# start of Task material

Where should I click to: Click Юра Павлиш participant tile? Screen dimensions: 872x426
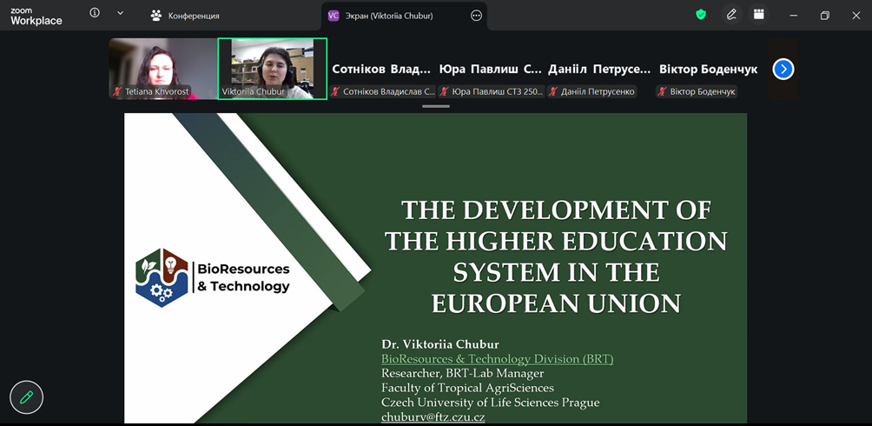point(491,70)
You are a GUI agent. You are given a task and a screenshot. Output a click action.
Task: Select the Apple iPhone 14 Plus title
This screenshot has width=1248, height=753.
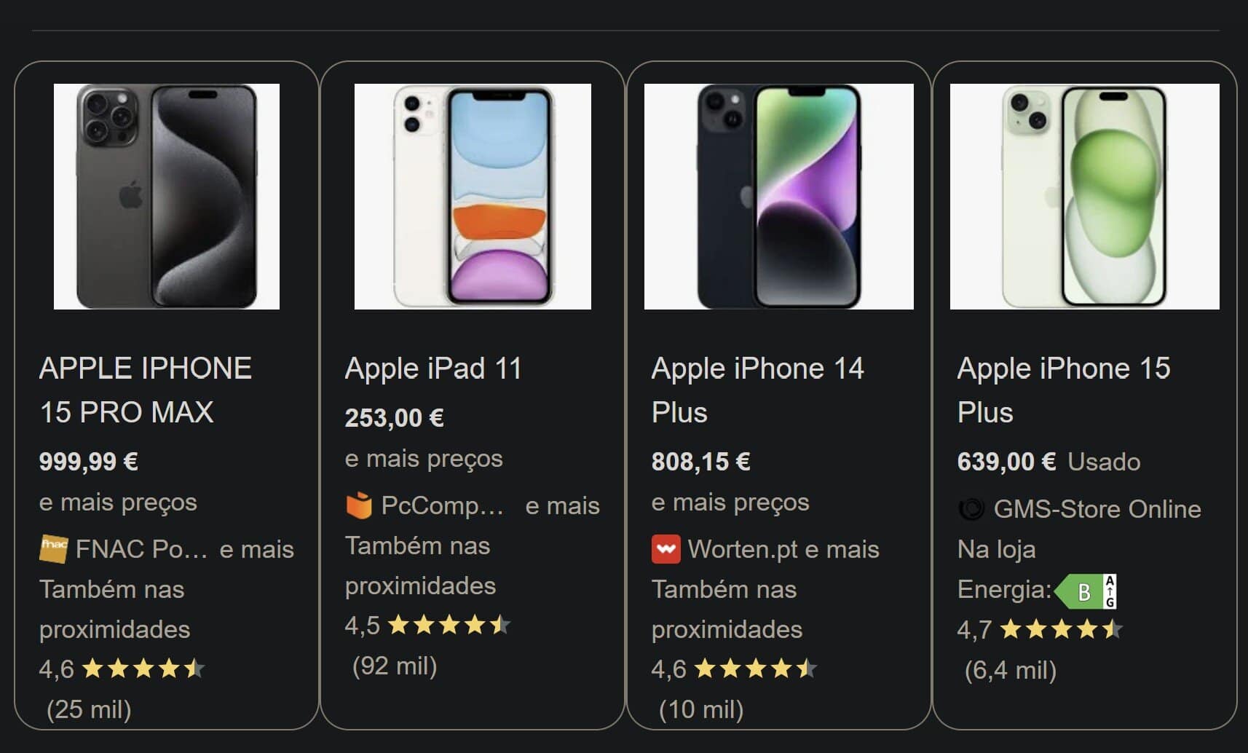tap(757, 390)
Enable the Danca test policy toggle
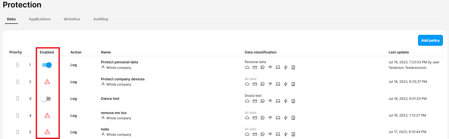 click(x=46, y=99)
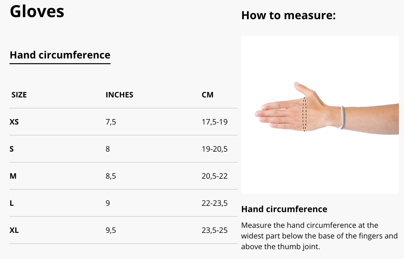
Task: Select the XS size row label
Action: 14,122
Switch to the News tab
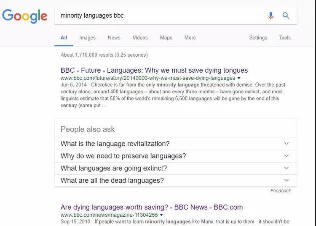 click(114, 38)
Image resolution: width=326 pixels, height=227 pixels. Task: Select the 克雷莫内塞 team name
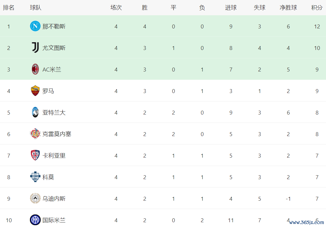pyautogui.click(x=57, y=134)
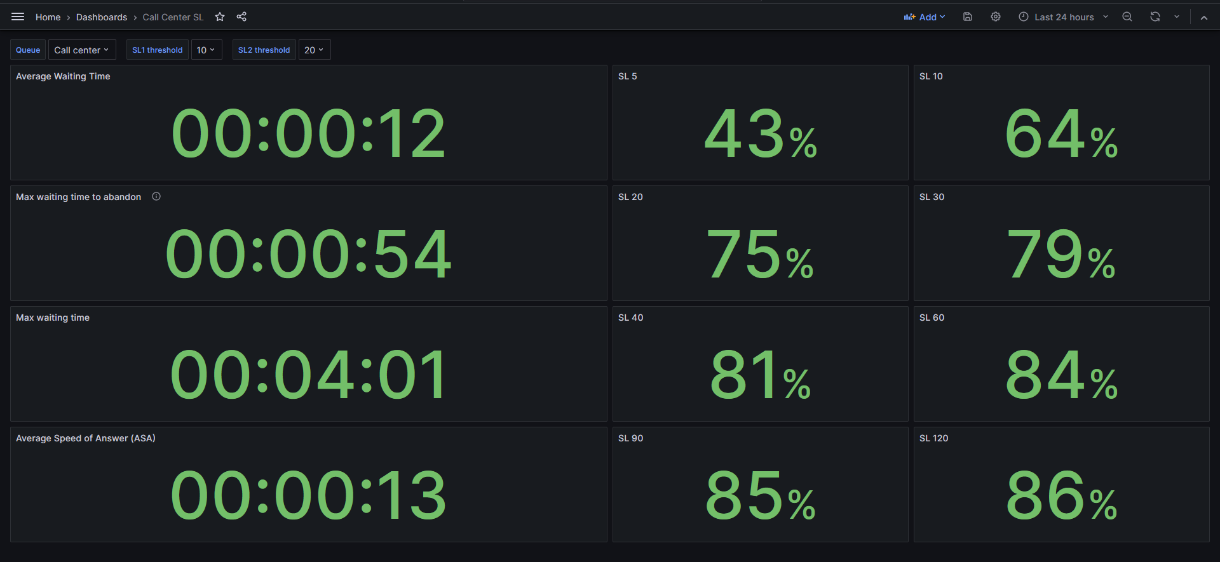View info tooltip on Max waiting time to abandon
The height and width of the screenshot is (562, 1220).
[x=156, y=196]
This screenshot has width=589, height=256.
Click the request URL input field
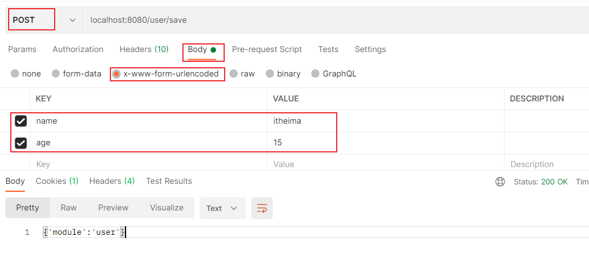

# end of Task material

Task goal: Please copy every line of the listing above word for word, leaving the pictures out.

Full response:
Where should I click to: Click Юра Павлиш participant tile? Screen dimensions: 872x426
point(491,70)
You are a GUI agent. You are given a task and a screenshot. Output a click action.
Task: Select the Apple iPhone 14 Plus title
This screenshot has width=1248, height=753.
tap(757, 390)
Enable the Danca test policy toggle
 click(x=46, y=99)
Task: Select the XS size row label
Action: 14,122
Switch to the News tab
 click(114, 38)
Image resolution: width=326 pixels, height=227 pixels. Task: Select the 克雷莫内塞 team name
pyautogui.click(x=57, y=134)
View info tooltip on Max waiting time to abandon
The height and width of the screenshot is (562, 1220).
[x=156, y=196]
This screenshot has width=589, height=256.
Click the request URL input field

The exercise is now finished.